Nosocomial Multi-Drug-Resistant Acinetobacter Infections - Clinical Findings, Risk Factors and Demographic Characteristics

2009 
Recently, Acinetobacter emerged as an important pathogen and the rate of isolation has increased since the last two decades worldwide. Objectives of the present study were to see the incidence of Acinetobacter infection at a tertiary care hospital at Kashmir, India, demographic features of the infections, species identification and antibiotic sensitivity and resistance pattern of the isolates. The clinical samples submitted to Microbiology laboratory at SKIMS over a period of 2 years (June, 2001 to June, 2003) were investigated.

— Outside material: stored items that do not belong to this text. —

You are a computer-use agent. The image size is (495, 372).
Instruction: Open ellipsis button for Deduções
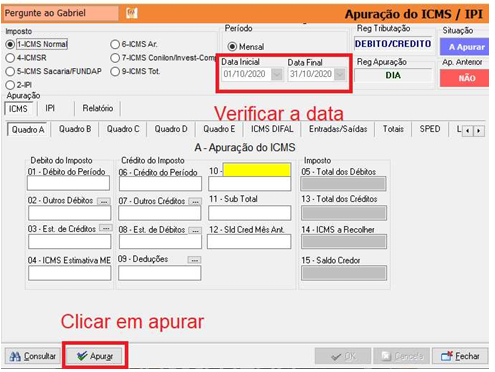coord(194,260)
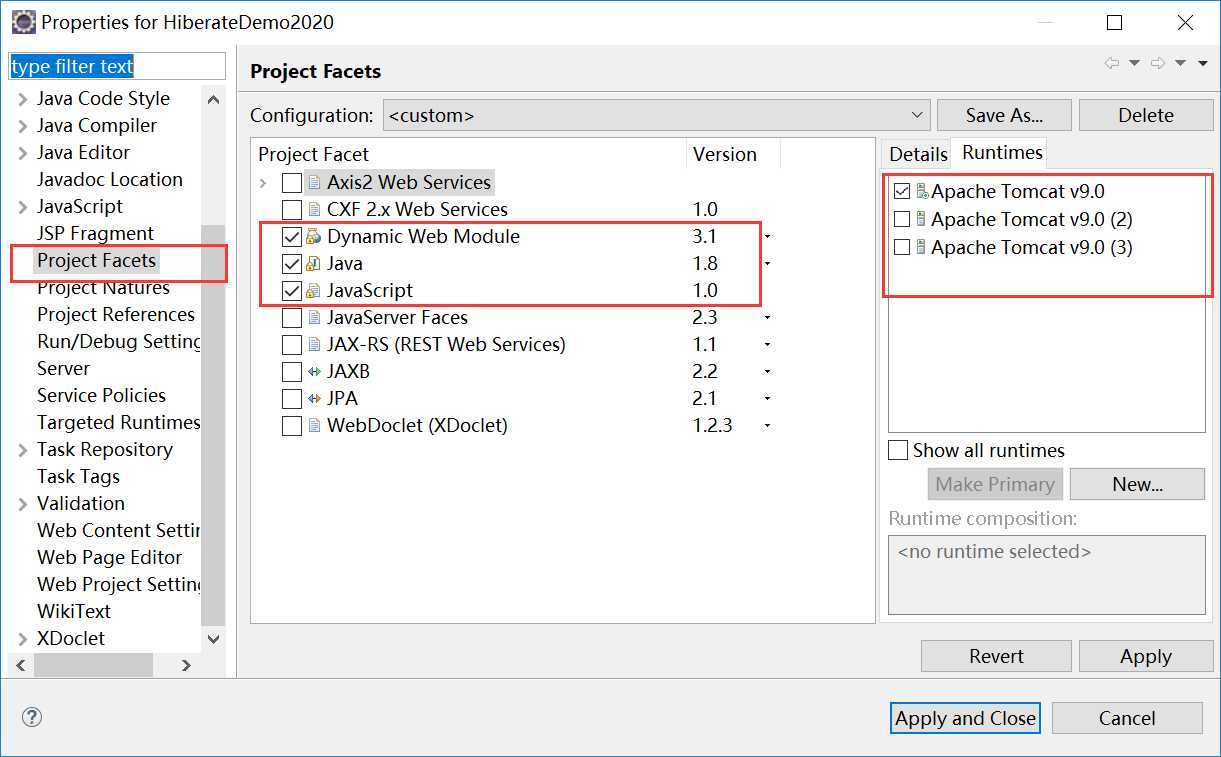Viewport: 1221px width, 757px height.
Task: Switch to the Details tab
Action: [917, 153]
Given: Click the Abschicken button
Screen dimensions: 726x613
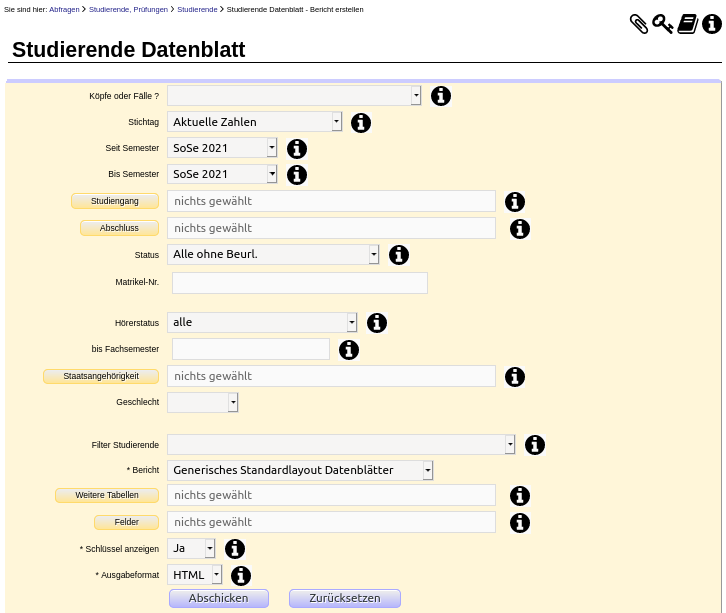Looking at the screenshot, I should (x=219, y=598).
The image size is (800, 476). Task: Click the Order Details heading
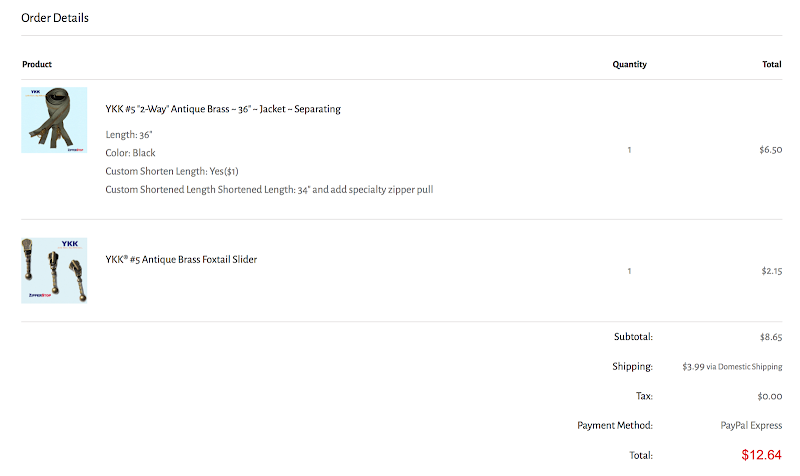pyautogui.click(x=55, y=18)
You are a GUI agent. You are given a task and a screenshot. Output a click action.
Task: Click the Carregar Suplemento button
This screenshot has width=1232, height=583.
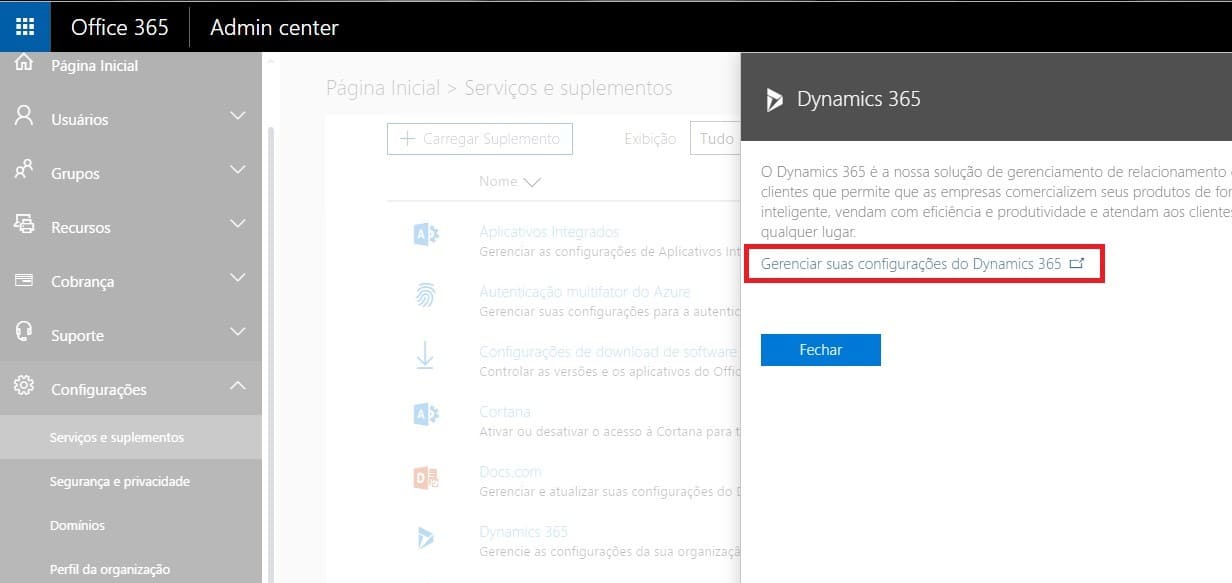tap(480, 139)
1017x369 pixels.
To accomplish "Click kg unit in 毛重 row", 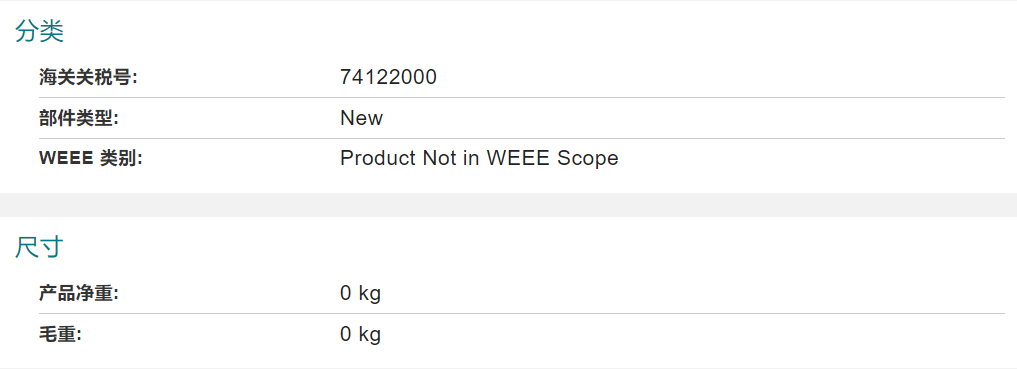I will click(x=370, y=335).
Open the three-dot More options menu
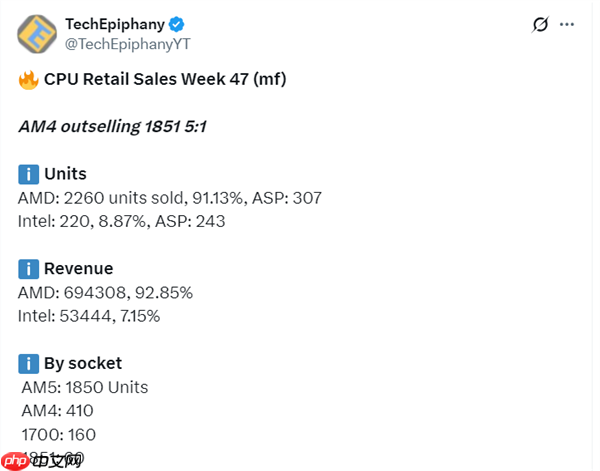This screenshot has height=471, width=600. point(568,24)
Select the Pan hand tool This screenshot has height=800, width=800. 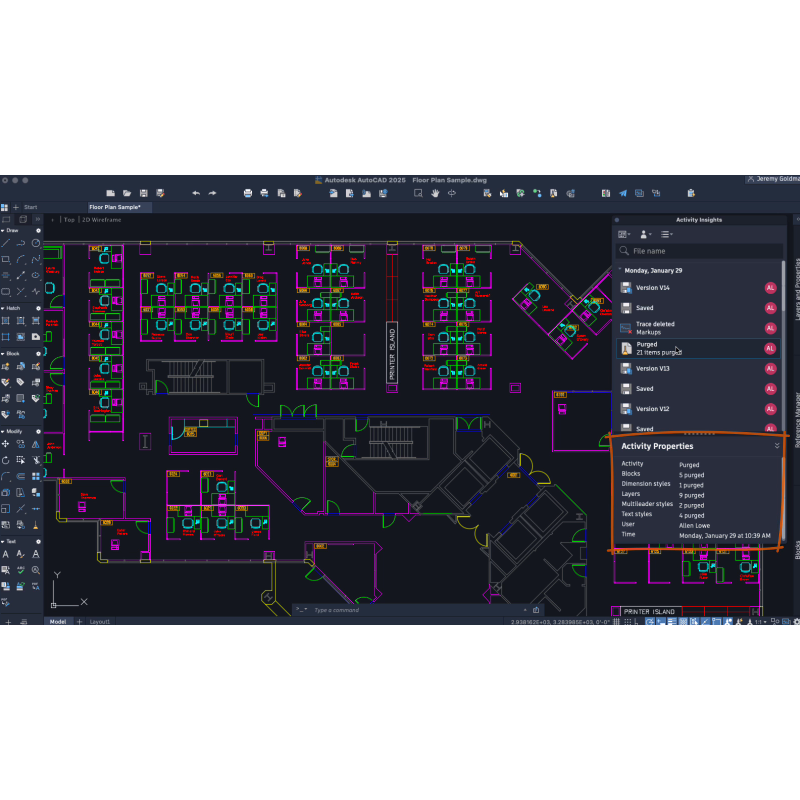(x=435, y=193)
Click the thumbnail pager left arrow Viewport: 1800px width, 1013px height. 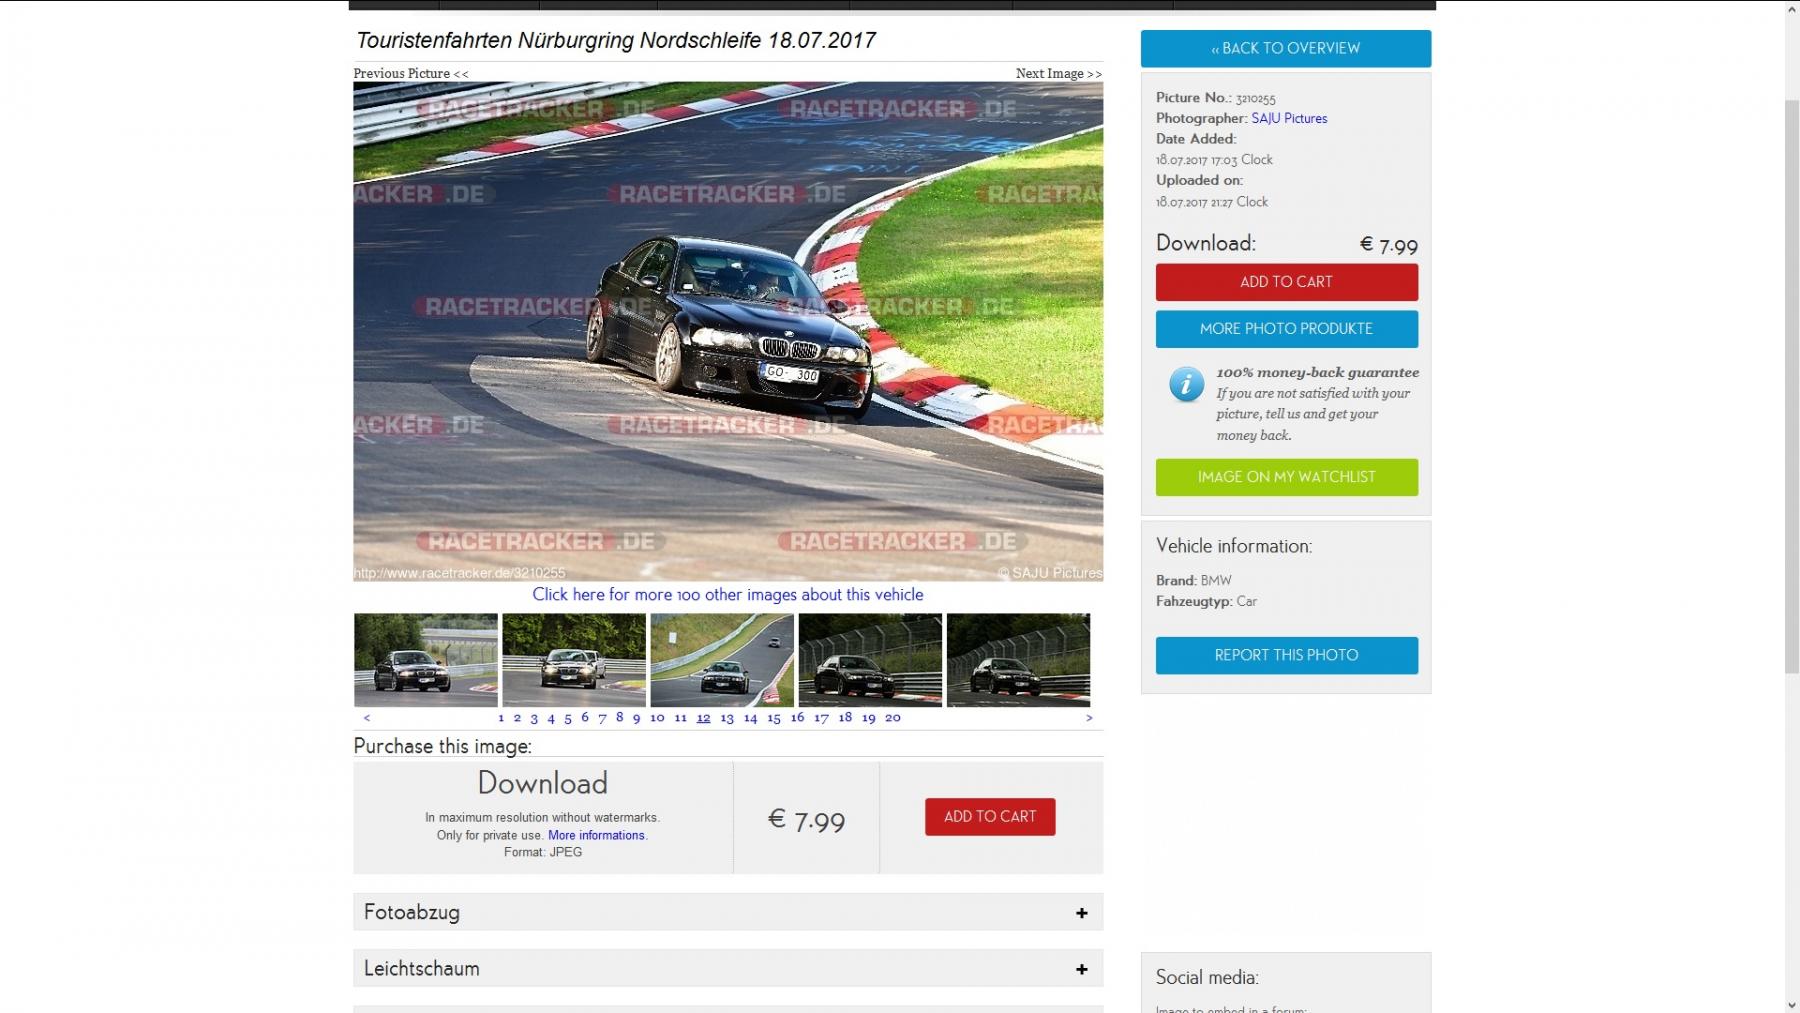pyautogui.click(x=367, y=718)

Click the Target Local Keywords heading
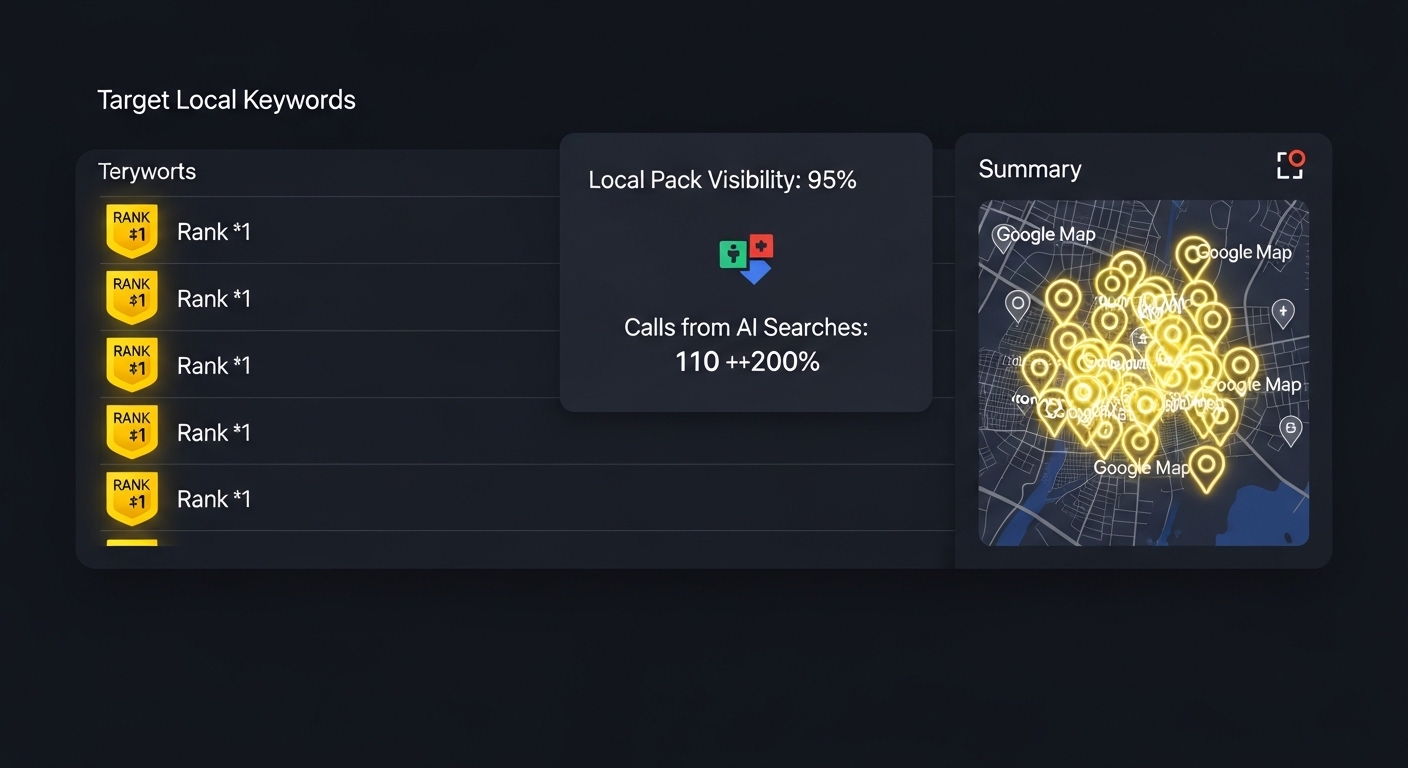[226, 100]
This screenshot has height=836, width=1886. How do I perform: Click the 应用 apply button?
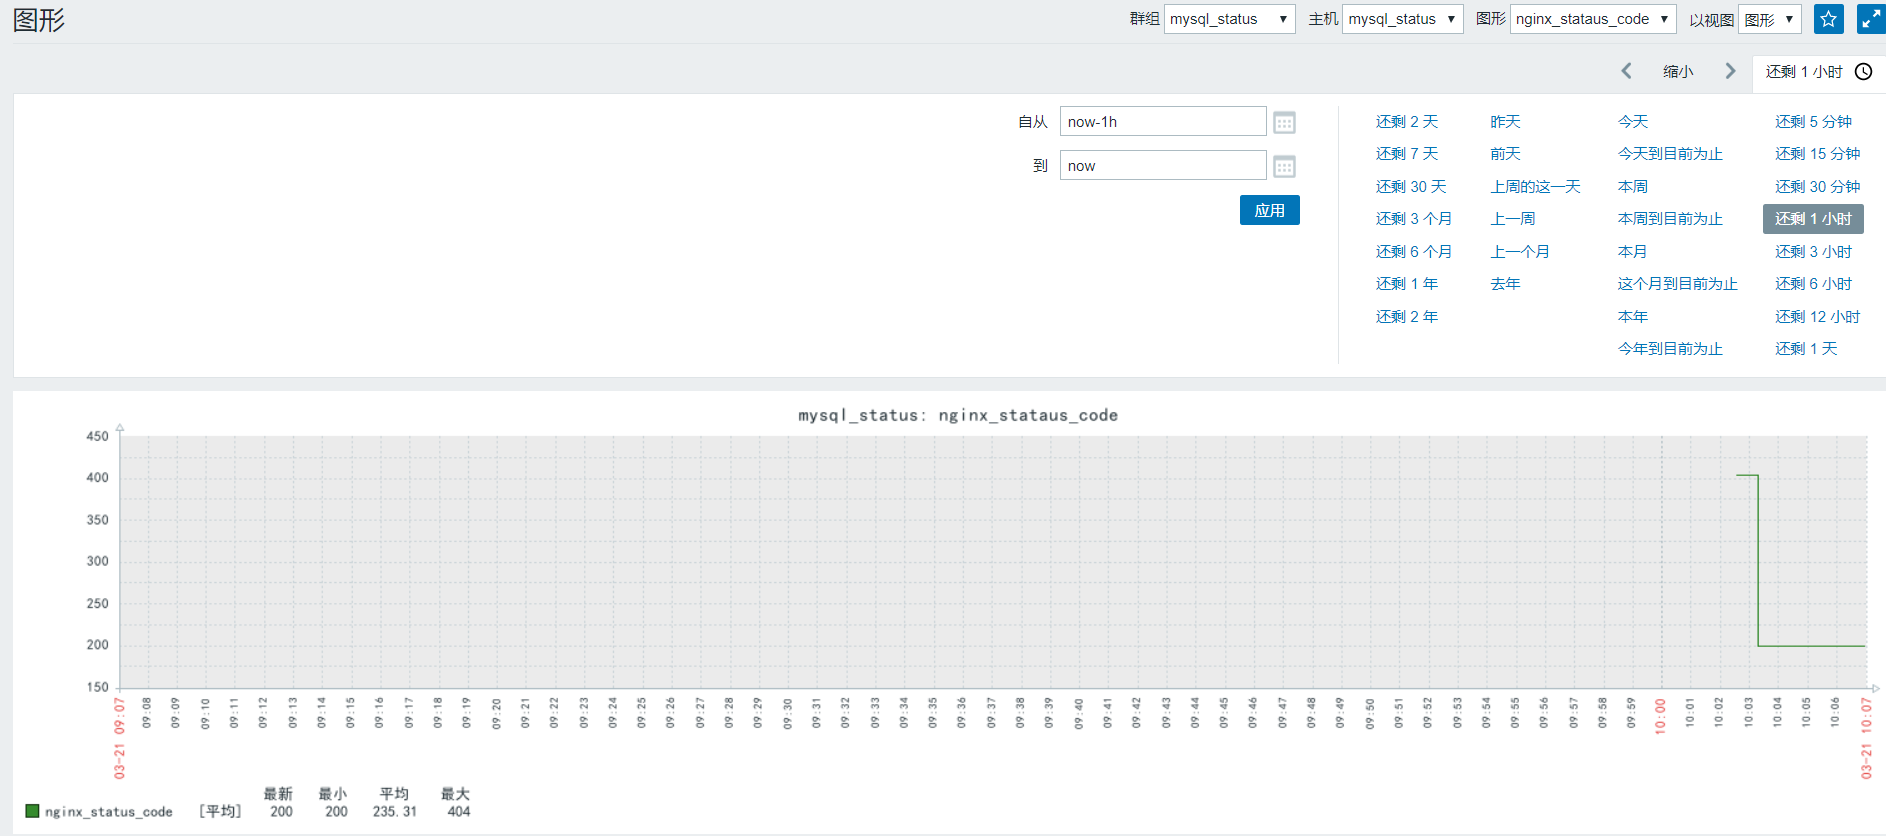click(1270, 210)
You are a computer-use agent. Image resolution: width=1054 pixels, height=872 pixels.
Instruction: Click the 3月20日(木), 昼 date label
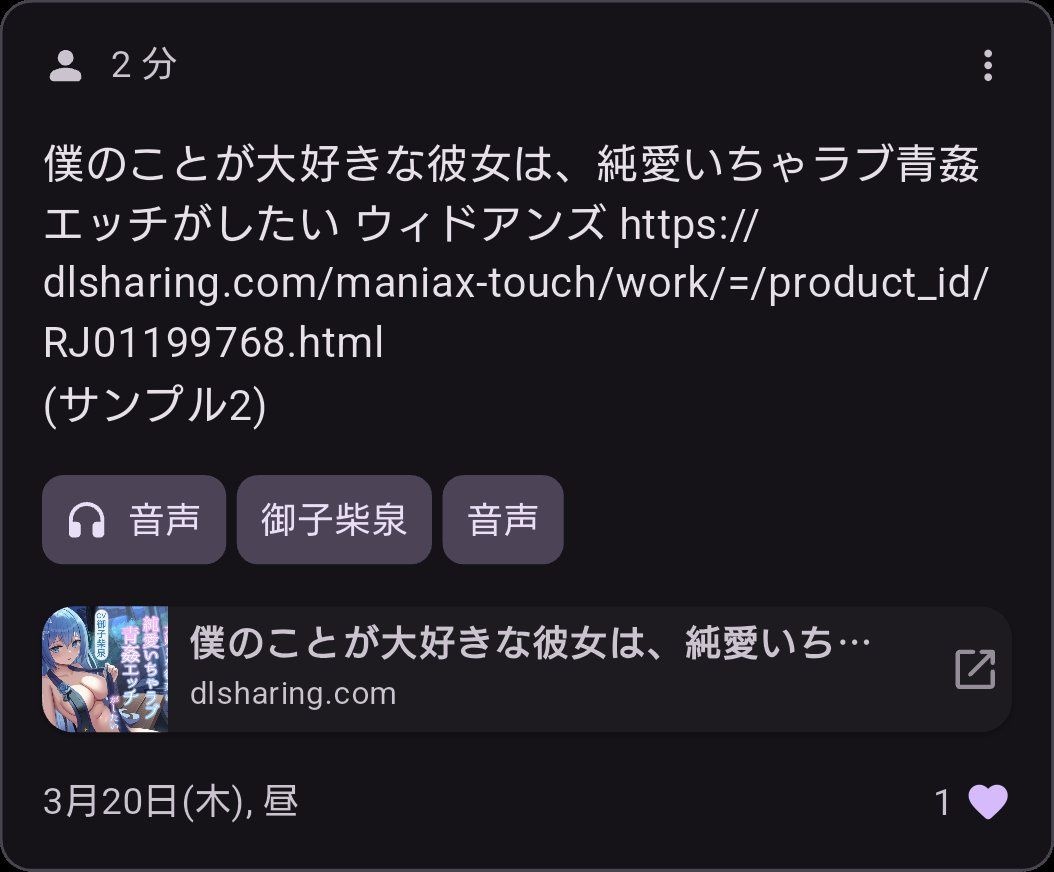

Identification, speciation and antibiotyping were performed for the isolates of Acinetobacter recovered from clinical samples including urine, pus, sputum, blood, CSF and other body fluids. Clinical and demographic characteristics were studied retrospectively. Out of a total of 5352 infected samples, 258 (4.8%) were found to be due to Acinetobacter. The organism was responsible for 76 (39.64%) cases of urinary tract infection and 38 (29.45%) cases of wound infection and was most prevalent in the intensive care unit (29.84%). A. baumannii was the most predominant species. Prolong hospital stay, Mechanical ventilation and Intensive Care Units were found to be potential risk factors. High level of resistance was recorded for Ampicillin (86.3%), Cefazolin (93.2%) Gentamicin (61.5%), Cefotaxime (65.8%), Ceftriaxone (61.5%) and Ciprofloxacin (69.2%). Although no specific pattern during antibiotyping was observed, but most of them were multi-drug resistant. Nosocomial infections by multi-drug-resistant Acinetobacter have emerged as an increasing problem especially in the intensive care units of the hospital. The analysis of risk factors and susceptibility pattern will be useful in understanding epidemiology of this organism in a hospital setup.